Written exercise a:
Tally the lines in the entries below that contain the string "Cambridge". Reply with the number alone.

# shingle froe used to split bowl blanks



## woodmaestro (Jan 23, 2013)

hi guys, i was wondering what you guys thought about using a shingle froe to split bowl blanks. i dont own one and i would like to know what your opinions are. it would be used to split a log down the diameter. 
please let me know whether or not you have used one or if it is a good idea if you guys like certain brands, please throw them in too 
thanks!


----------



## TheDane (May 15, 2008)

Why not just buy a log splitter wedge … under $5 on Amazon.com.

A shingle froe would probably work, but they cost about $60.

Personally, I think it is better to find a way to cut the log instead of splitting it … you wind up with a flatter surface to mount your faceplate/chuck/etc to.


----------



## shawnmasterson (Jan 24, 2013)

how to make bowl blanks


----------



## Wildwood (Jul 22, 2012)

Here is a picture of my $10 froe, made at local machine/welding shop here in town. Made from ¼" steel with 1 ¼" pipe welded to end for handle total length 15 ½ ".

No, not real good for splitting logs into bowl blanks. I do use it to help get my axe. maul, or wedges out gum logs. Will work if other wood species already half split. With practice can trim slats from bark side to make a flat surface.

Written exercise b:
Reproduce the froe thread from "## TheDane (May" up to and including "your faceplate/chuck/etc to.", swapping "faceplate" for "spindle".

Click-target data

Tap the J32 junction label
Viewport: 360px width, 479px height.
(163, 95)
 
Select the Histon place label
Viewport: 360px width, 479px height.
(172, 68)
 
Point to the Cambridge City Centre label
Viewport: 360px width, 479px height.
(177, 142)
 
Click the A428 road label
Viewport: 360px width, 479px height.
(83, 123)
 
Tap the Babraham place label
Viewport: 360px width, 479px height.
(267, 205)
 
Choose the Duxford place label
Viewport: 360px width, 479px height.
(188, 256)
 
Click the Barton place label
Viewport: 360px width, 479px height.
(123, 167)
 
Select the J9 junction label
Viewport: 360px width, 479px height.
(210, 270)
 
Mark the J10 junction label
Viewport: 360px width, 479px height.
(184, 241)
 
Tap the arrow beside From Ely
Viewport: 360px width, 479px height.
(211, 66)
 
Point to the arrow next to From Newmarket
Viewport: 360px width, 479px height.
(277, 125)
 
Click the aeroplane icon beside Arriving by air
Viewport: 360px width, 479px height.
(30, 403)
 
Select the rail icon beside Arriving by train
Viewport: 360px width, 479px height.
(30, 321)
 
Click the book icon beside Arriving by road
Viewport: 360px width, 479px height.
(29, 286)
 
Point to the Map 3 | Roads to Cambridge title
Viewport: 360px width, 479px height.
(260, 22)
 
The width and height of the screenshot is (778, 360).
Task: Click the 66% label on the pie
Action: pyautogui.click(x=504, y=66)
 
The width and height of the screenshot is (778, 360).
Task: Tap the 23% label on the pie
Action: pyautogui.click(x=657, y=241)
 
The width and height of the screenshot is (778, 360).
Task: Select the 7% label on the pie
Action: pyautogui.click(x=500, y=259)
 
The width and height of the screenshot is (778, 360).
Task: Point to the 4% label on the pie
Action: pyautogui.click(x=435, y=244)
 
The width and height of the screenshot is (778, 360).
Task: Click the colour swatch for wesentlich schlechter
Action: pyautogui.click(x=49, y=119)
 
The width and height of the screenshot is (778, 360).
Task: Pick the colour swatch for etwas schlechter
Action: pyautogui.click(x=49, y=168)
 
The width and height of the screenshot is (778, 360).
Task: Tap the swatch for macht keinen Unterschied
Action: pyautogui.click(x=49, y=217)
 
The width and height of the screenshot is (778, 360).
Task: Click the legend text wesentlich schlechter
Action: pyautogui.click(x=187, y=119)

Result a:
2

Result b:
## TheDane (May 15, 2008)

Why not just buy a log splitter wedge … under $5 on Amazon.com.

A shingle froe would probably work, but they cost about $60.

Personally, I think it is better to find a way to cut the log instead of splitting it … you wind up with a flatter surface to mount your spindle/chuck/etc to.